Development of a catalytic enantioselective intramolecular Stetter reaction: catalyst development and synthetic applications

Abstract

A triazolinylidene carbene-catalyzed enantioselective intramolecular Stetter reaction has been developed. The process involves direct conversion of an aldehyde into a chiral acyl anion equivalent and its addition into a pendant electron-deficient olefin. The development of chiral bicyclic nucleophilic carbene catalysts has allowed for increased efficiency and selectivity in this reaction, as well as an overall broadening of its synthetic utility. The highly stereoselective formation of five- and six-membered rings has been realized in this reaction manifold. Extensive catalyst development has identified a number of catalysts which often provide complementary reactivity and selectivity. Aliphatic and aromatic aldehydes both participate in the addition to a variety of Michael acceptors. Synthetically important enantioenriched 1,4-dicarbonyl compounds can be generated in a single operation from achiral materials.

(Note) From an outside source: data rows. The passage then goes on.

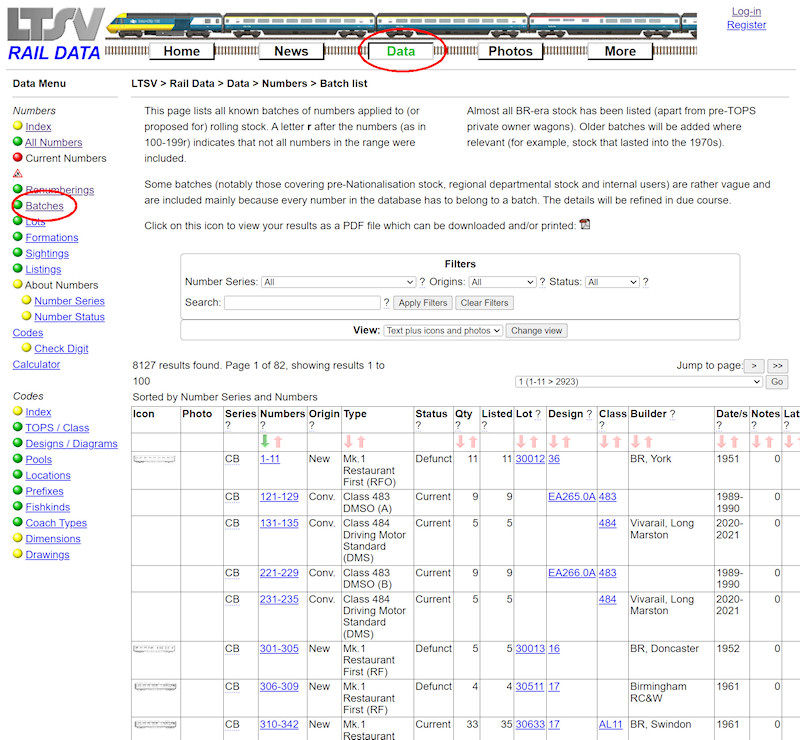This screenshot has height=740, width=800.
Task: Open the View mode dropdown
Action: pos(443,331)
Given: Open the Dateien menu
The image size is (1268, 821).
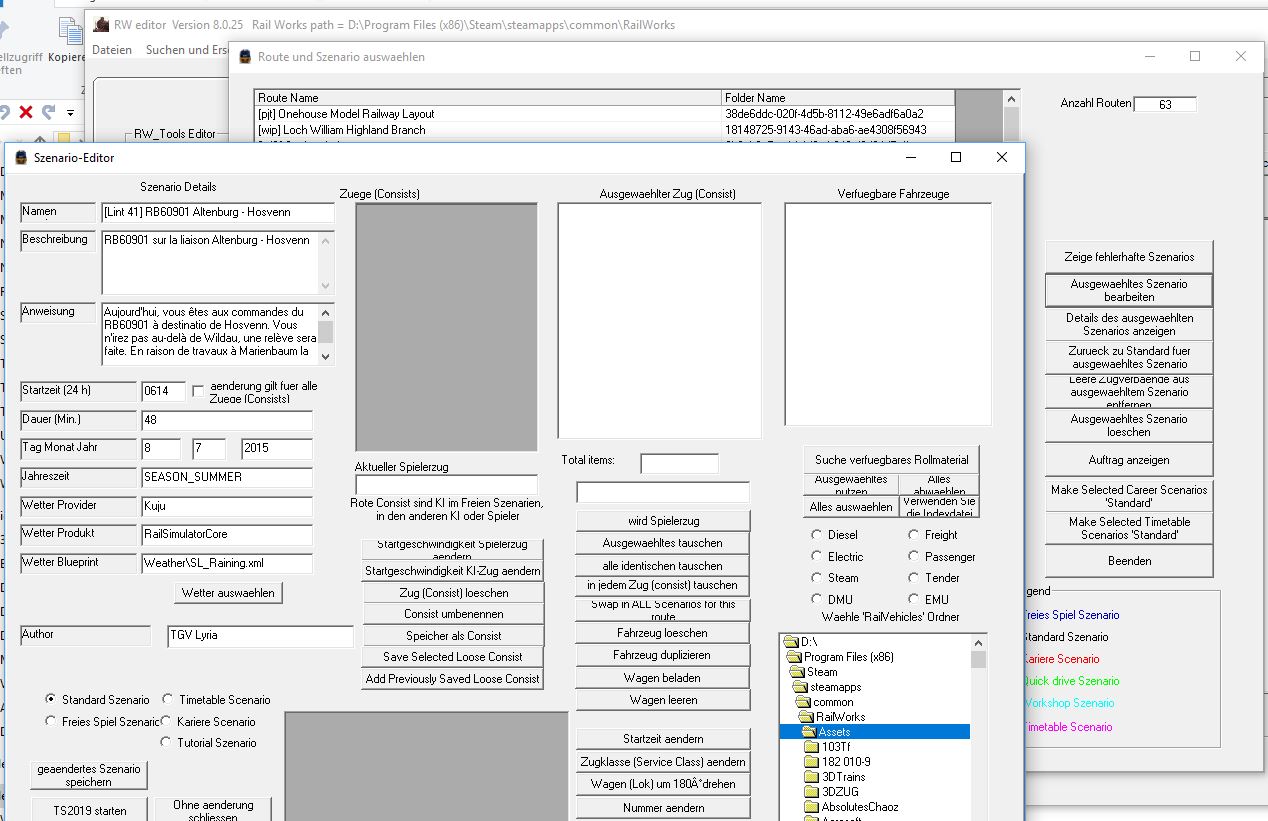Looking at the screenshot, I should coord(112,50).
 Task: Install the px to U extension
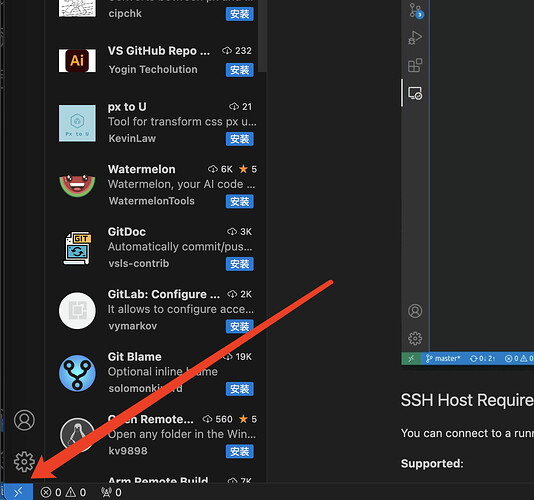(240, 139)
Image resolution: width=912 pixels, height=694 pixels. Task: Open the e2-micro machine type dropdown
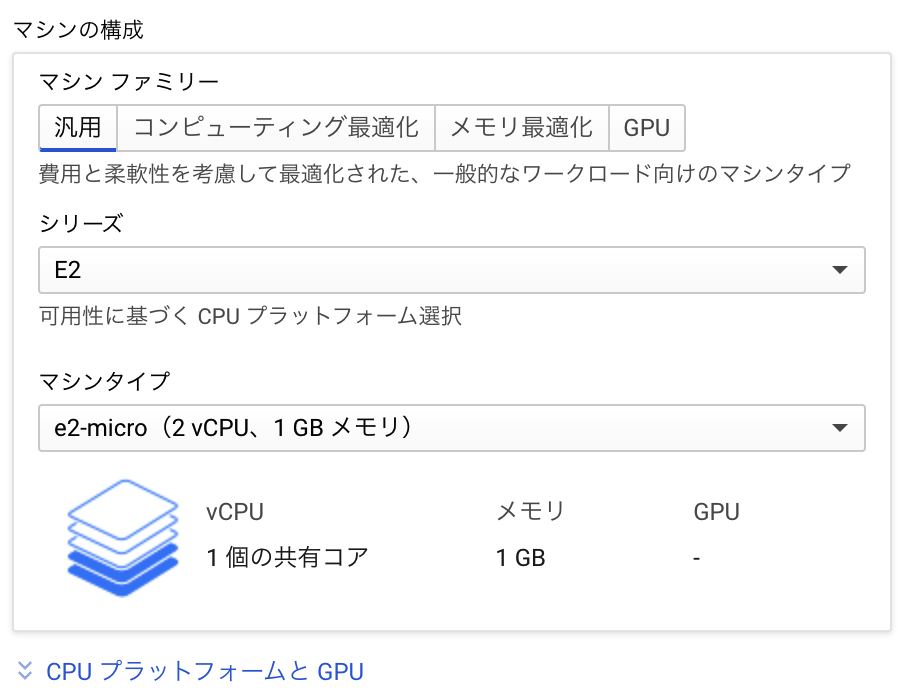(450, 427)
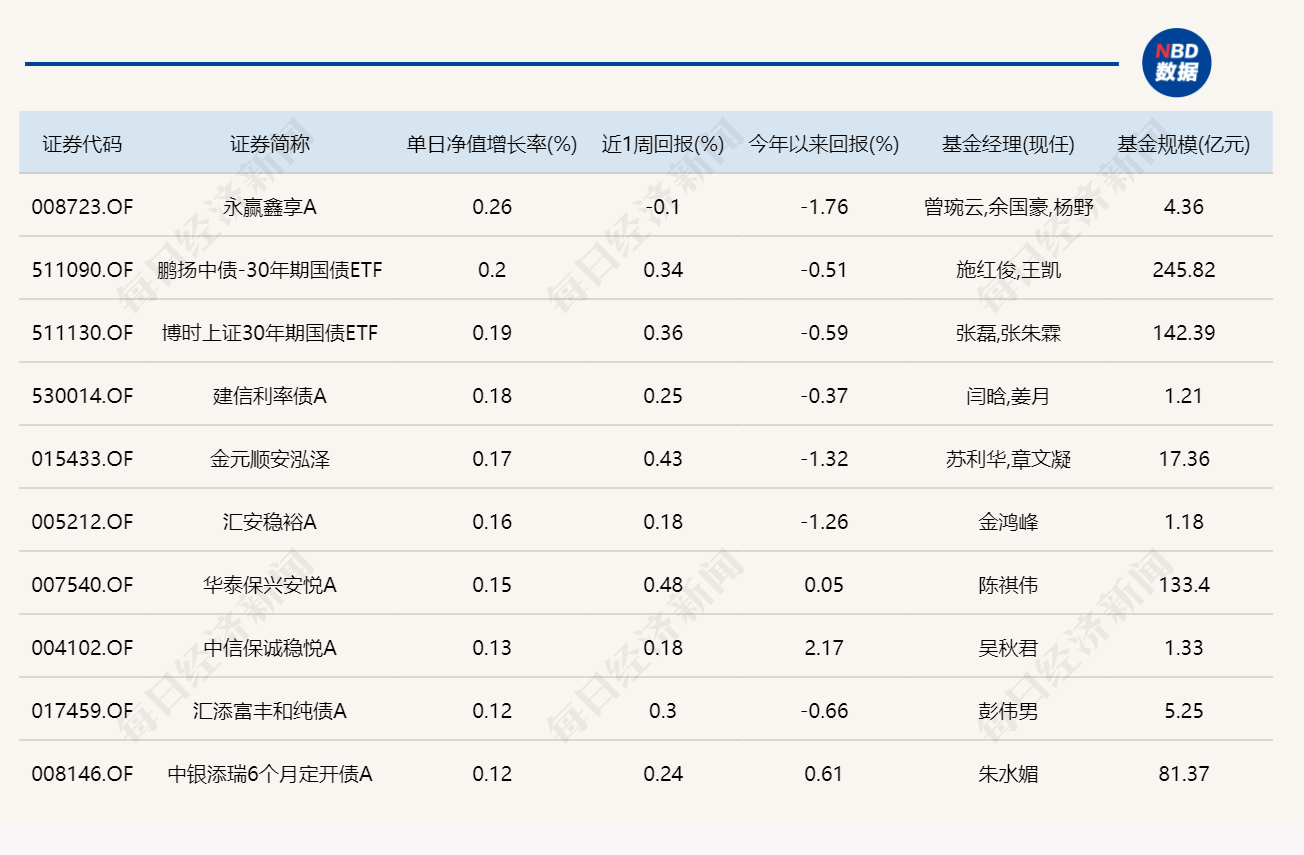Select security code 017459.OF
The image size is (1304, 855).
pyautogui.click(x=82, y=711)

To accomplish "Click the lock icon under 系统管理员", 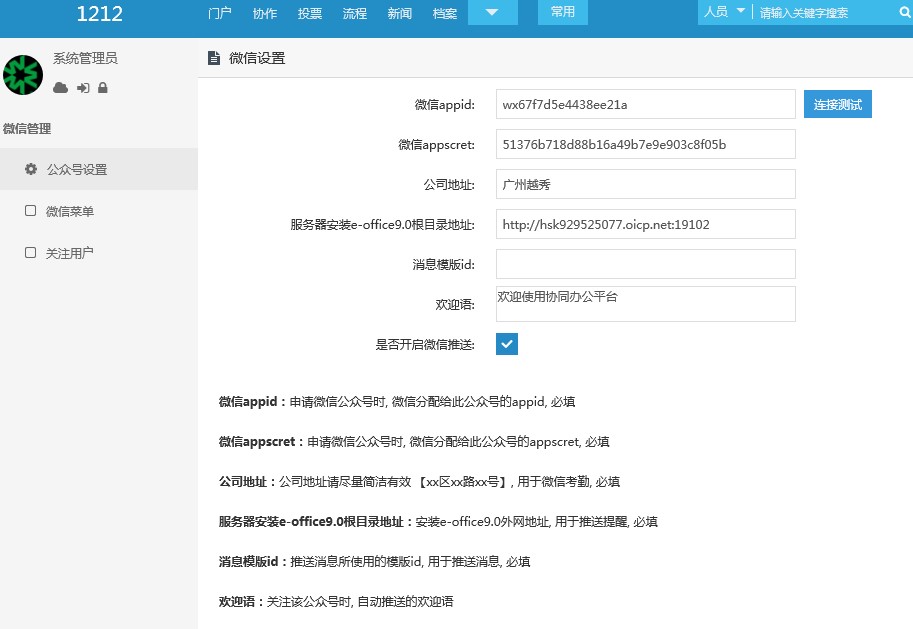I will [x=102, y=88].
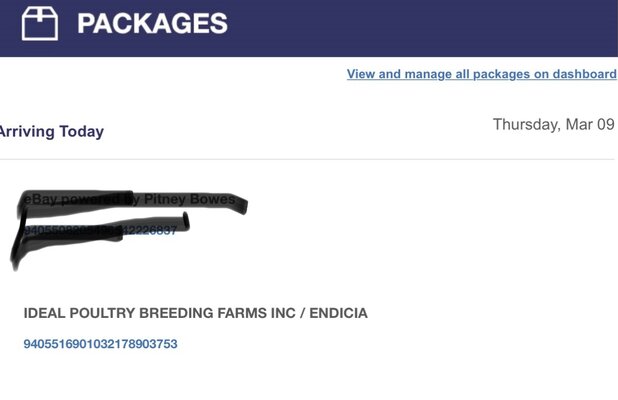Click the Thursday, Mar 09 date
Image resolution: width=618 pixels, height=400 pixels.
point(553,124)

The Stetter reaction has been developed to construct challenging quaternary stereocenters with good efficiency and very high selectivity. The scope of this transformation is quite broad, and holds significant promise for further reaction development. Synthetic applications have been investigated in the arena of natural product synthesis. Progress has been made utilizing the Stetter reaction for a key bond construction in an effort to enantioselectively synthesize a complex alkaloid. The key Stetter reaction in this system affords the desired product in good yield and excellent enantioselectivity.